There are obviously hard days on a journey like this. Days when emotions or party food or plateaus threaten my forward progress. But from where I stand right now, I am shocked at how much easier it has been than I expected. The good nutrition in Body Balance and BeNew has curbed the cravings and made me stronger. People all around me have been sick this winter, but I feel a sniffle, then it goes away. I have energy that sometimes shocks me. And I have fallen in love with movement.

When you’re thin you take the ability to move for granted. With most people the weight creeps on slowly, and you don’t even realize how much joy of moving you’ve sacrificed. I could cry when I think about how much effort it took to even get out of a chair sometimes, and how light I feel now. I treasure my meandering walks through the neighborhood. I feel like giggling when I can’t help but actually run a while. The other night I dreamed I ran, effortlessly, for miles, not blocks.

Spiritually there is change, too. It’s like I’d given God access to everything but my body. There’s a new connection between us, and I sense His pleasure as He watching me living more of the life He created me to live. We take walks together, and my heart bubbles forth as I listen to the bird sing or feel His prompting to pray something unexpected.
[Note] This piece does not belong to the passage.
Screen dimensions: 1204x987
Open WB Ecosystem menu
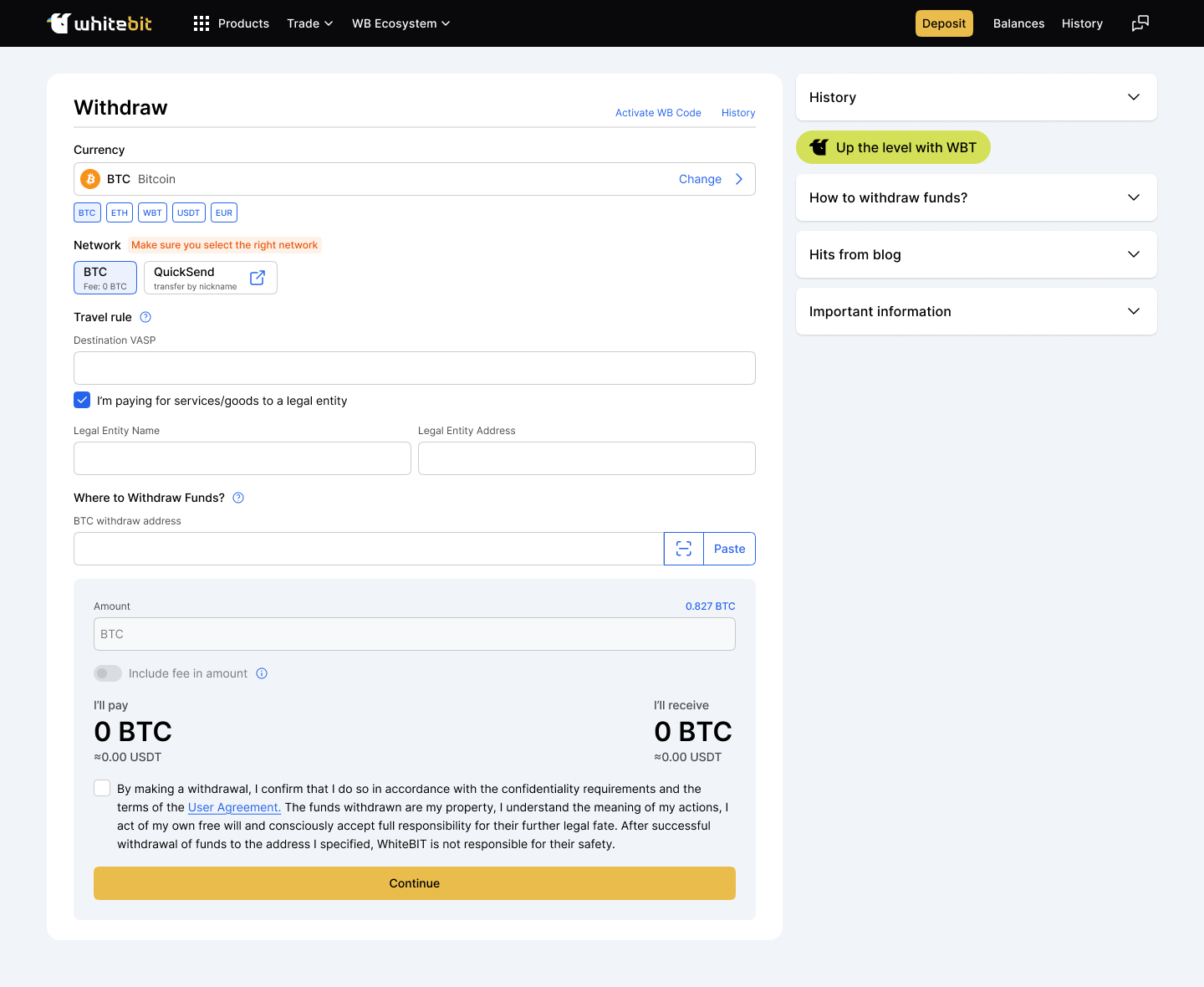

If you’re on the fence about facing your need to lose weight, please don’t delay. If you’re trying shed the pounds but ready to give up, don’t! It’s not only about looking better (that just wasn’t enough for me), it’s about living better. Fuller. Stronger. With more joy.

I still have at least 20, maybe 30 more to go. It’s coming off more slowly now, and on some days that’s frustrating. But I’m not stopping. Where I am is so different than where I was, and I can’t wait to see what it will be like where I’m going.